**Brief 1**
From the passage on AI in medicine below, copy the text word for word, starting at "IBM boasted that" and stopping after "in La Jolla.".
**Brief 2**
Rewrite the paragraph beginning "“There’s nothing that I’ve seen" from the passage on AI in medicine below in shorter form, keeping its main facts.
**Brief 3**
Pick up the article excerpt on AI in medicine below after its final sentence and keep writing.

** Excerpted passage follows **

IBM boasted that its AI could “outthink cancer.” Others say computer systems that
read X-rays will make radiologists obsolete. AI can help doctors interpret
MRIs of the heart,
CT scans of the head and
photographs of the
back of the eye, and could potentially take over many mundane medical chores, freeing doctors to spend more time talking to patients, said Dr. Eric Topol, a cardiologist and executive vice president of Scripps Research in La Jolla.
“There’s nothing that I’ve seen in my 30-plus years studying medicine that could be as impactful and transformative” as AI, Topol said. Even the Food and Drug Administration ― which has approved more than
40 AI products in the last five years ― says “the potential of digital health is
nothing short of revolutionary.”
Early experiments in AI provide a reason for caution, said Mildred Cho, a professor of pediatrics at Stanford’s Center for Biomedical Ethics.

** End of Excerpted passage **
** Dataset entries follows **

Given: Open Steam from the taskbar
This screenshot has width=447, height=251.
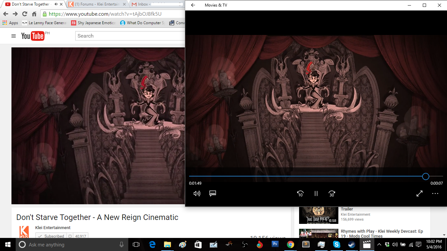Looking at the screenshot, I should (352, 244).
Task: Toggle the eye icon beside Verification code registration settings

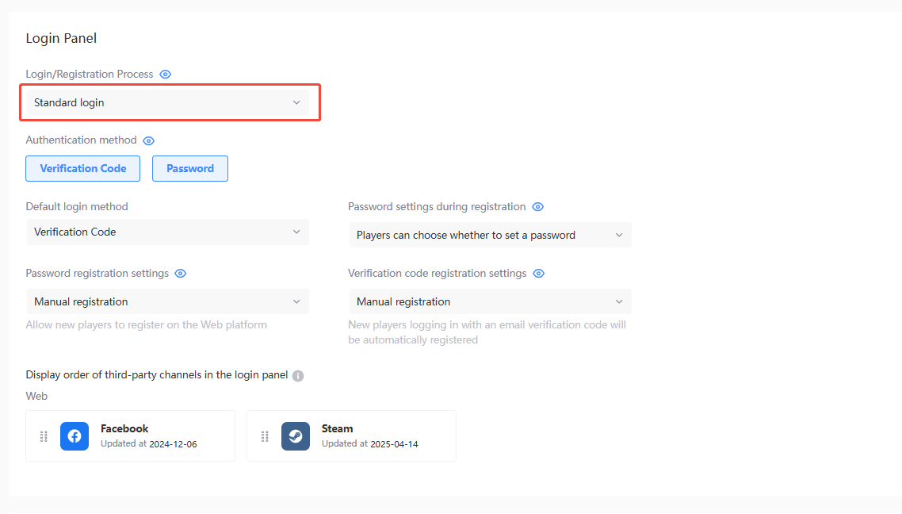Action: tap(538, 273)
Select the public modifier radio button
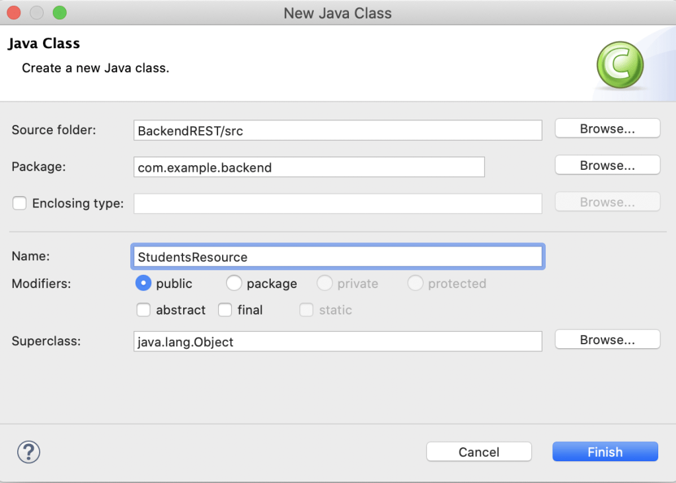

** End of Dataset entries **

**Task response 1**
IBM boasted that its AI could “outthink cancer.” Others say computer systems that
read X-rays will make radiologists obsolete. AI can help doctors interpret
MRIs of the heart,
CT scans of the head and
photographs of the
back of the eye, and could potentially take over many mundane medical chores, freeing doctors to spend more time talking to patients, said Dr. Eric Topol, a cardiologist and executive vice president of Scripps Research in La Jolla.

**Task response 2**
Topol said nothing he has seen in more than 30 years of studying medicine could be as impactful and transformative as AI. The Food and Drug Administration, which has approved more than 40 AI products in the last five years, also says the potential of digital health is "nothing short of revolutionary."

**Task response 3**
In one case, AI software incorrectly concluded that people with pneumonia were less likely to die
if they had asthma ― an error that could have led doctors to deprive asthma patients of the extra care they need.
“It’s only a matter of time before something like this leads to a serious health problem,” said Dr. Steven Nissen, chairman of cardiology at the Cleveland Clinic.
Medical AI, which pulled in $1.6 billion in venture capital funding in the third quarter alone, is “nearly at the peak of inflated expectations,” concluded a July report from research company
Gartner. “As the reality gets tested, there will likely be a rough slide into the trough of disillusionment.”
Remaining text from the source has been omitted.